Historia
junio 30, 2026

Freddy Superlano cuestiona el "rebranding" del oficialismo

El dirigente político Freddy Superlano criticó al oficialismo por un supuesto intento de "rebranding" de su imagen, buscando distanciarse de gestiones anteriores. Superlano también expresó dudas sobre el nombramiento del nuevo Fiscal General, Larry Davoe, y afirmó que cualquier elección debe incluir la relegitimación de todos los poderes públicos.

Freddy Superlano, dirigente de Voluntad Popular y figura de la oposición venezolana, ha cuestionado públicamente lo que describe como un intento de "rebranding" del oficialismo, al que acusa de querer distanciarse de gestiones pasadas y de los atropellos a los derechos humanos sin asumir responsabilidades. En sus declaraciones, critica además la designación de Larry Davoe como nuevo fiscal general, recordando su trayectoria previa de defensa del modelo gobernante en instancias internacionales y enmarcando todo esto en el contexto de eventuales elecciones nacionales.

De forma coincidente en los relatos opositores, se describe a la cúpula chavista —con mención específica a Delcy Rodríguez— como el núcleo que impulsa esta renovación de imagen con miras a un nuevo ciclo electoral. También se resalta la importancia institucional de no limitar unas posibles elecciones a la presidencia en el Palacio de Miraflores, sino de avanzar hacia un proceso más amplio de relegitimación de todos los poderes públicos, lo que incluye el rol del Ministerio Público bajo la jefatura del recién nombrado fiscal general.

Áreas de desacuerdo

Naturaleza del “rebranding”. Las fuentes opositoras presentan el “rebranding” del oficialismo como una operación cosmética diseñada para borrar o disimular años de abusos y mala gestión, insistiendo en que se trata de un cambio de formas pero no de fondo. En contraste, los medios alineados con el Gobierno, cuando abordan estos ajustes de imagen y de vocerías, suelen enmarcarlos como una actualización necesaria, expresión de madurez política o de renovación generacional dentro del proyecto chavista, y no como un intento de encubrimiento.
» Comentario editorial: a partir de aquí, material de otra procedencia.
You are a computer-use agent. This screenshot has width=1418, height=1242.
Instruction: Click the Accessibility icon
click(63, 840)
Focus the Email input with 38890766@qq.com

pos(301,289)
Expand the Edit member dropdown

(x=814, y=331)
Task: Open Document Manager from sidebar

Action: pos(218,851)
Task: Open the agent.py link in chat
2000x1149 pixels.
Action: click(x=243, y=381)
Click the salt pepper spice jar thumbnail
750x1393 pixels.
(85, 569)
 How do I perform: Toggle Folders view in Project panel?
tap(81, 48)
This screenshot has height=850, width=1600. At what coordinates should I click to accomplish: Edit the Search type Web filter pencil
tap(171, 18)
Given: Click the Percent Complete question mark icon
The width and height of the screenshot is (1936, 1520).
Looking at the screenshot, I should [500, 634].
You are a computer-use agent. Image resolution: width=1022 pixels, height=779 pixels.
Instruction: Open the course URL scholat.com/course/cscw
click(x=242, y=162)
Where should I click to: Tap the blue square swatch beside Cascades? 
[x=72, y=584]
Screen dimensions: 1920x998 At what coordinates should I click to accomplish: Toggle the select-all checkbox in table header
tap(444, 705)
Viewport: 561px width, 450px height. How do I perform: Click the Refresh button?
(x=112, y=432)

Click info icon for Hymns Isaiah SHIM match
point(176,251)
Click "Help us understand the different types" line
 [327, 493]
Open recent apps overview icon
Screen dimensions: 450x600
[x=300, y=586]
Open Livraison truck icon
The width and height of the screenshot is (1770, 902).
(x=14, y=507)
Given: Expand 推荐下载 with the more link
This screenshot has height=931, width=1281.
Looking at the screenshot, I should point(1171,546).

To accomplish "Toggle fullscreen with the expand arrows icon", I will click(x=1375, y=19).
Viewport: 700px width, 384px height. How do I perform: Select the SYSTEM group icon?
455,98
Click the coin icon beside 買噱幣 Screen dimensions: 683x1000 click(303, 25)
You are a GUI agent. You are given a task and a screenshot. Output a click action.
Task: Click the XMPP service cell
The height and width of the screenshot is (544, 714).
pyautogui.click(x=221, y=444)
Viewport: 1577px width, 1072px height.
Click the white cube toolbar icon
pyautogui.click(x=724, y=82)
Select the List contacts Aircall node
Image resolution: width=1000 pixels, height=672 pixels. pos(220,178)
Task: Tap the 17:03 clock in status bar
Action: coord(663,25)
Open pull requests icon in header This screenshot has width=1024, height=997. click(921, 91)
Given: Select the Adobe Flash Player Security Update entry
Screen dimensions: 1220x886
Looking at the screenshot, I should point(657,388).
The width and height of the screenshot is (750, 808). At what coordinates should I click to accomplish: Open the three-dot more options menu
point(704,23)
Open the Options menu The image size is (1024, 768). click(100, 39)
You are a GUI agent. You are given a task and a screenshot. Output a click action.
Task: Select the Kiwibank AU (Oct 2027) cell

Designación del fiscal general. Desde la oposición, la llegada de Larry Davoe a la Fiscalía General es relatada como una profundización del control político sobre el sistema de justicia, haciendo hincapié en su historial de defensa del modelo oficialista en foros internacionales. Los medios cercanos al Gobierno, por su parte, tienden a destacar sus credenciales técnicas y su experiencia en el ámbito de los derechos humanos, presentándolo como una figura competente y comprometida con la legalidad, minimizando o ignorando las críticas a su alineamiento político.

Memoria ciudadana y responsabilidad histórica. La narrativa opositora recalca que el “rebranding” parte de la presunción de que los venezolanos han olvidado las violaciones de derechos humanos, la crisis económica y la concentración de poder, y advierte que esos hechos siguen vigentes en la memoria colectiva. Los medios oficialistas, cuando tratan el pasado reciente, suelen enfatizar logros sociales, resistencia a sanciones externas y la idea de una mejora progresiva, sugiriendo que la población reconoce más bien la continuidad de un proyecto que se adapta a nuevas circunstancias.

Alcance de las elecciones y relegitimación institucional. Para la oposición, representada en la voz de Superlano, unas eventuales elecciones que se limiten a la presidencia serían insuficientes, pues exigen la relegitimación de todos los poderes públicos para garantizar equilibrio e independencia institucional. La comunicación gubernamental y pro-gobierno suele circunscribir el debate electoral al liderazgo del Ejecutivo y, en todo caso, a reformas internas graduales, evitando presentar como necesaria una renovación simultánea y profunda del resto de las instituciones.

In summary, Opposition coverage tends to presentar el “rebranding” oficialista como una maniobra cosmética para eludir responsabilidades y exigir una relegitimación amplia de todas las instituciones, mientras Government-aligned coverage tiende a enmarcar los cambios de imagen y de cuadros como una renovación legítima dentro de un proyecto continuo, concentrando el foco en la estabilidad del liderazgo y en ajustes graduales del sistema.